Après les premières éditions de ce manuel, on m’a dit : la Ruche Populaire, mais c’est une innovation, c’est une vraie révolution apicole.

Non pas. Pour créer la Ruche Populaire, je me suis inspiré de la ruche vulgaire où les abeilles vivent depuis des siècles. Je me suis inspiré aussi de la ruche la plus naturelle, la plus ancienne certainement, celle du creux d’arbre. Pour créer la Ruche Populaire j’ai observé aussi la ruche Dadant et ses antagonistes : la ruche Sagot, la ruche Voirnot, la ruche de Layens.

D’ailleurs, quand je publiais une revue mensuelle, des abonnés m’ont signalé deux ruches, la ruche Pyramidale et la ruche Palteau.

La Ruche Pyramidale

Voici les extraits d’un livre de la Bibliothèque nationale : « La Ruche Pyramidale, méthode simple et naturelle pour rendre perpétuelles toutes les peuplades d’abeilles et obtenir de chaque peuplade et à chaque automne la récolte d’un panier plein de cire et de miel, sans mouches, sans couvain, outre plusieurs essaims »— par C. Decouédic, président du canton de Maure, département d’Ille-et-Vilaine, seconde édition — Mme Vve Courrier, éditeur, imprimerie, librairie pour la science, quai des Augustins, n 57. Paris, 1813. »

1 De l’invention de la Ruche Pyramidale.

« L’abeille en son état sauvage exécute son travail de haut en bas, jamais de bas en haut, cela tant qu’elle trouve du vide en dedans.
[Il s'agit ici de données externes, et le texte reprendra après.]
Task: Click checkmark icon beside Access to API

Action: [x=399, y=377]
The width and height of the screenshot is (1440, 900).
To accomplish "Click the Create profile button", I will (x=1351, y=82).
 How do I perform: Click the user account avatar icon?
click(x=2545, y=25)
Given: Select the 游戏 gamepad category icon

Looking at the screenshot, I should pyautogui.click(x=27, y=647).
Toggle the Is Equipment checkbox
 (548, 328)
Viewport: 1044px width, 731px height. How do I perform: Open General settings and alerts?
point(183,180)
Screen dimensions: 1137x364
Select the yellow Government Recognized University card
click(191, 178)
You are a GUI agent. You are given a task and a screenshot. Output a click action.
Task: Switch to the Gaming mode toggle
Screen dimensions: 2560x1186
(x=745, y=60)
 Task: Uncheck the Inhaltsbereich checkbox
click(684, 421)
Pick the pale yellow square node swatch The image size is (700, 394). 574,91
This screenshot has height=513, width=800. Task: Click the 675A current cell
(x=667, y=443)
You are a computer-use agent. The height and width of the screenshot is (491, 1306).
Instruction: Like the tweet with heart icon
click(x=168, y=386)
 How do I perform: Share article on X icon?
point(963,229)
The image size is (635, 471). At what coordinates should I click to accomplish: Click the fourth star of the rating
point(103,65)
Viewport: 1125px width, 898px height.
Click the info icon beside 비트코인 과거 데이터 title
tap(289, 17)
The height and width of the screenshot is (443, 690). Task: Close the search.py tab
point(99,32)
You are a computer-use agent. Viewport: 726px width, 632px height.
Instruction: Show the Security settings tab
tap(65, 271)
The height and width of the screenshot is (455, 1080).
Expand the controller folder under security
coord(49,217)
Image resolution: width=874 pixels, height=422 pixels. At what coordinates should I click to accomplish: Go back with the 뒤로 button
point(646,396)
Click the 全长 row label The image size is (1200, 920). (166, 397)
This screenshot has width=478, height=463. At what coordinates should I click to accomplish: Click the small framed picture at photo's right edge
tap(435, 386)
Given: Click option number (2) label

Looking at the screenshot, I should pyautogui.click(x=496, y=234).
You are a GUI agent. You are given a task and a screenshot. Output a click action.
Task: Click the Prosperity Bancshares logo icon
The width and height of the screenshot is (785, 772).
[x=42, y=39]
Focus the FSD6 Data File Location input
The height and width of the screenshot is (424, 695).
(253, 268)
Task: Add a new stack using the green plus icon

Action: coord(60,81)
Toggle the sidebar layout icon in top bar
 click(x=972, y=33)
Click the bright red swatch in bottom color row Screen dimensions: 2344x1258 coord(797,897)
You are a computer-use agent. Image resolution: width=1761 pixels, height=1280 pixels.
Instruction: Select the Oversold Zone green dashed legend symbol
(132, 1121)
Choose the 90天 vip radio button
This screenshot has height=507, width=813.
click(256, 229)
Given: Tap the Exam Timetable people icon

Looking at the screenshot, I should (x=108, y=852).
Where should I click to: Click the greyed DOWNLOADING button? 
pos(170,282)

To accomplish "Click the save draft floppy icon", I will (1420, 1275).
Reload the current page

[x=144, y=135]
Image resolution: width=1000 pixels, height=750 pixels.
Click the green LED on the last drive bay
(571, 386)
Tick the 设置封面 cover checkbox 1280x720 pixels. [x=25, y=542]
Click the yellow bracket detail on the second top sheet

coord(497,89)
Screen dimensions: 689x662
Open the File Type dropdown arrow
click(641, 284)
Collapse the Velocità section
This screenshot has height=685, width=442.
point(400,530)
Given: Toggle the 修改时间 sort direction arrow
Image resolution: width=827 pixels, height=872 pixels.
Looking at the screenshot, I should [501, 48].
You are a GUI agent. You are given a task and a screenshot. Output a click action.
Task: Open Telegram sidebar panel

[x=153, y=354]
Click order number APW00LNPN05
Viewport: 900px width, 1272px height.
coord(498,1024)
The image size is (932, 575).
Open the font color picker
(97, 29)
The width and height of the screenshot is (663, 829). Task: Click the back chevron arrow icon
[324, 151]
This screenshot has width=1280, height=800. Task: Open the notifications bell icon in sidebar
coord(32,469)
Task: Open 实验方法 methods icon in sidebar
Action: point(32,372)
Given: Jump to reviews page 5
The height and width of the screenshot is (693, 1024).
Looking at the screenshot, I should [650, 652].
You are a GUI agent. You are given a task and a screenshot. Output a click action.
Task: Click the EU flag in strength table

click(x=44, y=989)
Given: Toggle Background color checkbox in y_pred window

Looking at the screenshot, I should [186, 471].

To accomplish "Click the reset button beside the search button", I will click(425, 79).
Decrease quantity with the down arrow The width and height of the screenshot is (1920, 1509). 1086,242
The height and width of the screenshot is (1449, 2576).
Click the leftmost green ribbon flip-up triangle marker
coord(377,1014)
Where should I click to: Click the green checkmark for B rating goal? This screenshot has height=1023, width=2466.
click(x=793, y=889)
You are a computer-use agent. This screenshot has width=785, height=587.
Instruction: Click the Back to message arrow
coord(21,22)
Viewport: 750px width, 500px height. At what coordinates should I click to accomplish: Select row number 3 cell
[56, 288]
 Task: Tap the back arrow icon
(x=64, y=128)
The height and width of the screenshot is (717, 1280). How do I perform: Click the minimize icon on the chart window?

« En descendant, elles abandonnent au-dessus de leurs seconds travaux leurs premières constructions pour ne s’occuper que de leurs secondes, dans lesquelles la reine mère, également descendue, dépose son nouveau couvain sous la sauvegarde de toute la peuplade. Il n’y a plus dans les gâteaux supérieurs à la seconde année ni mouches, ni couvain ; ils sont entièrement pleins de miel.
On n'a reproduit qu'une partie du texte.